Processing XML data using a
relational database : Schema-Based XML Storage
In this work, we consider the problem of using a relational
database to store and query XML data in a schema-based fashion. There
are two main parts to this problem:
- Given an XML schema, how do we pick a good relational schema to
store the XML data
- Once we have fixed the relational schema and stored the XML data
in the relations accordingly, given an XML query how do we translate
this query into an equivalent SQL query.
The focus of our work is on the query translation problem. It can be
broadly classified as follows
- Developing query translation algorithms for the case when the XML
Schema and/or the XML query may be recursive.
- Designing algorithms that make better use of the
XML-to-Relational mapping information during the query translation
process.
- Studying the interaction between the two subproblems: choosing a
good relational decomposition for storing the XML data and choosing a
query translation algorithm.
We first briefly describe these three ideas.We then look at XML-to-SQL query
translation in the XML Publishing scenario, where existing relational
data is exported as XML documents.
Recursive Schemas and Recursive
Queries
Though there has been a lot of work on proposing alternative relational
decompositions for XML data, there has not been much work on developing
query translation algorithms.
- For the scenario when the XML schema is recursive, while [STZ+99]

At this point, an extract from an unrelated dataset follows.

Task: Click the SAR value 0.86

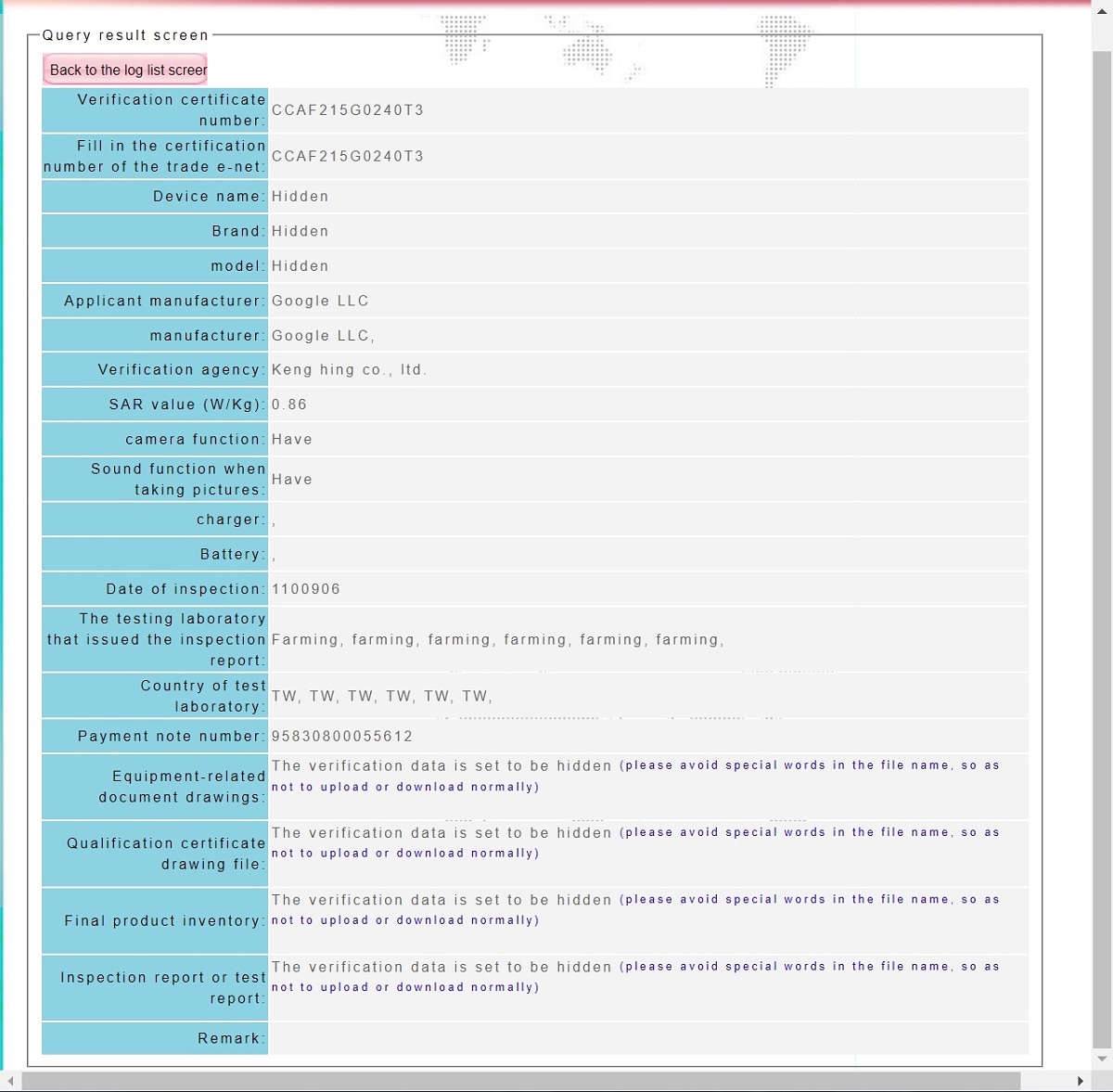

and [ML02] have proposed different ways for mapping recursive XML
schemas into relational tables, there is no published work on
translating XML queries into SQL in such a setting. In a recent study
[Choi02], of the 60 XML schemas analyzed, about 35 of them were
recursive. This indicates that recursive XML schemas are an important
class of XML schemas and query translation algorithms in this domain are
important.
- XML query languages have a descendant operator (//) to specify
ancestor-descendant relationships between two elements. For example, the
query //section//title retrieves all title elements that have a section
ancestor element, which is allowed to occur anywhere in the document.
Notice, how the section element can be at an arbitrary depth in the
document and the title element can, in turn, be at an arbitrary depth
below the section ancestor. We refer to such queries having the
descendant operator (//) as recursive XML queries. There is no direct
equivalent operator in the relational world and, in many cases, this
will have to be translated into a fix-point (recursive) SQL query. Prior
work in the XML storage scenario has not looked at how to translate
recursive XML queries into SQL, even when the XML schema is
non-recursive.
We first present a framework for representing a fairly large class of
XML-to-Relational mappings. To the best of our knowledge, this covers
all the techniques proposed in published literature. We then present a
generic algorithm for translating path expression queries into SQL over
a given XML-to-Relational mapping. Here the XML schema and/or path
expression query may be recursive. Our algorithm is described in detail here.
Some of the interesting issues that arise and are addressed by our work
are as follows:
- How do we translate path expression queries over arbitrary
XML-to-Relational mappings into equivalent SQL queries?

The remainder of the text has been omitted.